HH: And so that’s why I played Ondrasik’s Tuesday. That was the day on which most people got it, though then subsequently, many of them forgot it.
MS: Yes, and I think that piece is title The Limits after a dispute over at the Corner, at National Review, where people were moaning a bit. Why doesn’t George W. Bush do this? And why doesn’t George W. Bush do that? And John Podhoretz responded, he’s the editor of Commentary, he responded, “You guys don’t get it. George W. Bush is as good as it’s going to get.” In other words, what Bush does is as far as anyone can go. And so for all our dissatisfaction with Bush, we came to understand that in those months after 9/11 where he called it a war on terror, which is you know, a tactic, a strategy at most, it is, it’s a war in which you don’t identify the enemy. When you’re at war with Germany, when you’re at war with Japan, you have some sense of how that war ends and in which national capital you’re going to be running your flag up the flagpole with when you receive the surrender from your enemy. And there’s something very dangerous and slippery when you’re in a war, and you have to tiptoe very carefully around who the actual enemy is. And so we have Josh Earnest standing at the podium of the supposed global superpower talking about violent extremism. We don’t call it terrorism anymore. We talk about it as violent extremism. Extremism of what? And that, those taking refuge in these evermore pathetic and preposterous evasions, that piece, The Limits, talks about how even at that time, as John Podhoretz said, Bush was as far as it was ever going to go.

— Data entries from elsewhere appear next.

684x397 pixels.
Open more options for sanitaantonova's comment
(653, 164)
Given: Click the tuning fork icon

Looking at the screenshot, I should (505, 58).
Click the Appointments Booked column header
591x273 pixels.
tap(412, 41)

HH: You know, the preposterousness of it is growing more and more evident, Mark Steyn. And you write about the world’s slowest rush to war, and VDH has often said, Victor Davis Hanson, that you need Sherman-like tactics – sudden, short and sharp. I don’t know if you’ve seen the new movie, Fury, yet, which does a very fine job in communicating the totality of the war effort in World War II, how everything was destroyed in the march to destroy Nazism.

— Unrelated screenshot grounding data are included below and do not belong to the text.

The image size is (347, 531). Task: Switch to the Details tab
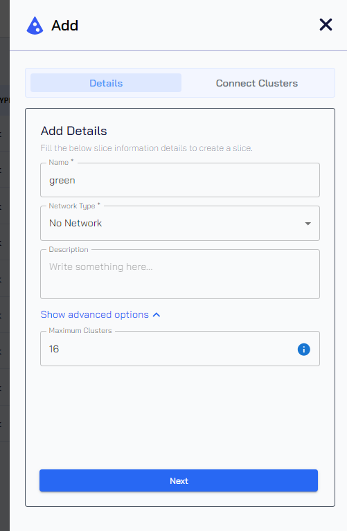tap(106, 83)
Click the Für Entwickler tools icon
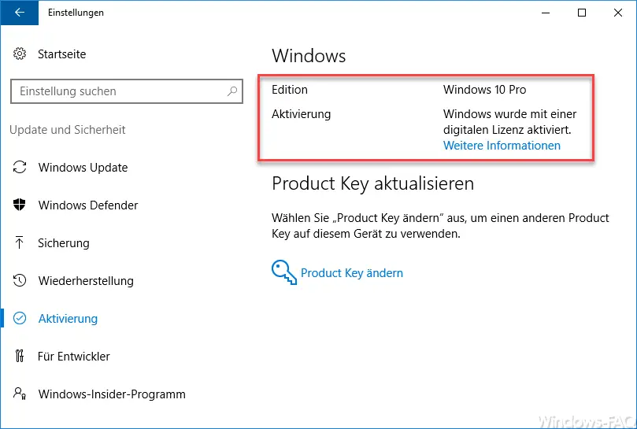The width and height of the screenshot is (637, 429). [20, 356]
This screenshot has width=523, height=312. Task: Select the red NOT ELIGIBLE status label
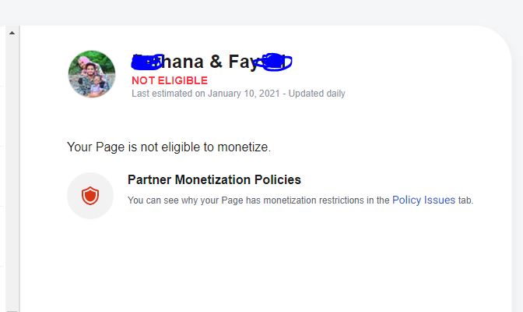[x=170, y=80]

HH: And marching across Germany, and they wouldn’t give up, and the babies are being shot up. And it’s a brutal movie. And people may be getting to the point where they realize ISIS and all that is erupting out of ISIS can’t be beaten with 60 air strikes.

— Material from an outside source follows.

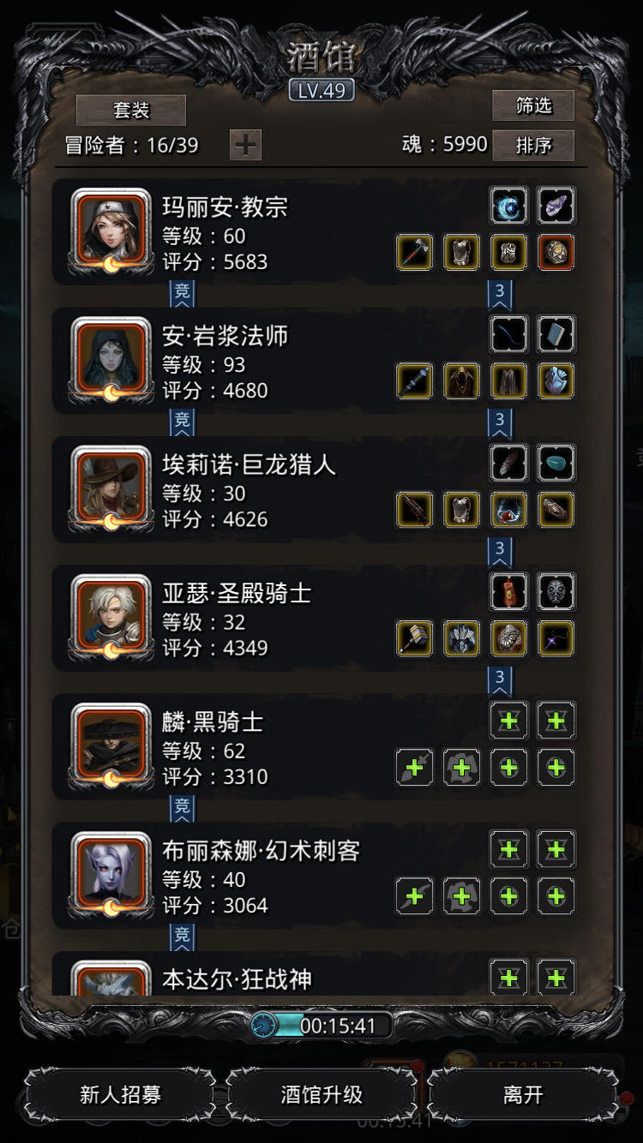
Task: Click the 新人招募 recruit button
Action: (120, 1095)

MS: No, and it’s not, I don’t think it’s really about air strikes. And I think a few pages on from that Bush piece, I reference the great observation of Basil Liddell Hart, a very distinguished military historian, who says the object of war is not to destroy the enemy’s tanks. It’s to destroy his will. And I well remember a couple of weeks after Saddam had fallen, driving through western Iraq in territory now held by ISIS, motoring down the equivalent of the interstate there and coming to a great bombed-out crater and a burned-out tank and having to detour onto the median, and onto, it was an empty highway, but onto the oncoming roadway of traffic to get past this burned-out tank. So I pulled over, and I stopped and I poked around in that tank, just looking at it, and it’s kind of awesome to think of America raining death from the skies and obliterating this tank. But, but, Basil Liddell Hart is right that you don’t win by destroying tanks. You win by destroying the enemy’s will. And they have bet when they switch on the television, and they see Obama talking about senseless violence, and Josh Earnest talking about violent extremism and the premiere of Quebec, Monsieur Couillard, talking about spontaneous acts of extremism, which is an even more stupid formulation, and about Justin Trudeau, who God help us may well be the next prime minister of Canada, his first reaction is to issue some statement of solidarity with the Muslim community. Those ISIS guys have made a bet that we have no will. And every time Obama, Earnest, David Cameron, Monsieur Couillard, Monsieur Trudeau stand up, they confirm what ISIS thinks about us.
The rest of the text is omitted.